Interface element records
________________________
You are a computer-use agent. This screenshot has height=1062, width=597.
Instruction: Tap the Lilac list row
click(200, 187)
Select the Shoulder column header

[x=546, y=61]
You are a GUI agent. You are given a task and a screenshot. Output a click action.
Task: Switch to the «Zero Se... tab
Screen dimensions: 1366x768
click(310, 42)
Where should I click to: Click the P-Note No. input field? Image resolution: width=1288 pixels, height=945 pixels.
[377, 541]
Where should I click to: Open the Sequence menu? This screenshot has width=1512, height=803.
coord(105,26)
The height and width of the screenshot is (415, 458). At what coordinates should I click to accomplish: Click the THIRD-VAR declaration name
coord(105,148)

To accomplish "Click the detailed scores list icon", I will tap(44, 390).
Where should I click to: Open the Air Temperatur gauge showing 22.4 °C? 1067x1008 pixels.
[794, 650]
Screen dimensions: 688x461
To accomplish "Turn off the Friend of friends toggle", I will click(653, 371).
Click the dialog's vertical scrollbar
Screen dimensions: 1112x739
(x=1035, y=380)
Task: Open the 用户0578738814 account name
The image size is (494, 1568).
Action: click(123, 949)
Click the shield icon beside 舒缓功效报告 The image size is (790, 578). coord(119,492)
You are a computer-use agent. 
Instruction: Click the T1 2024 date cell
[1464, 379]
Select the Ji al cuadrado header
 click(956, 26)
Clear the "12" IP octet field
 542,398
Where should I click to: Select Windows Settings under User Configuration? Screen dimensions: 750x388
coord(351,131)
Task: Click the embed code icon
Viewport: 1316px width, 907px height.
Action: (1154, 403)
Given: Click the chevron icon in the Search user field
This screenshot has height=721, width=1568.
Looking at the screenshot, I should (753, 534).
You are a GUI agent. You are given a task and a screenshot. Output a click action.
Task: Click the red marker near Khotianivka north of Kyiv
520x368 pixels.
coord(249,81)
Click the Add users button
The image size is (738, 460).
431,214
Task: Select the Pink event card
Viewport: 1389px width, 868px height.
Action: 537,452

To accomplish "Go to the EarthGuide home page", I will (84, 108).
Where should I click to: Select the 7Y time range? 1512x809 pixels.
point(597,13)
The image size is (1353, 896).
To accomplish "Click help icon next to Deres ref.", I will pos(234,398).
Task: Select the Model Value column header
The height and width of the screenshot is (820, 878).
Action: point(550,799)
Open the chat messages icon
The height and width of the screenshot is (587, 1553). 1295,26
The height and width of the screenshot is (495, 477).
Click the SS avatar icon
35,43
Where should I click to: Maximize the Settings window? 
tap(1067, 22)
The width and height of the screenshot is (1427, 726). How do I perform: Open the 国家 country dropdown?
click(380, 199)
________________________
▸ **GIVEN EXERCISE**: How many of the lines above contain the string "computer"? Reply with the number only.

▸ **FULL RESPONSE**: 2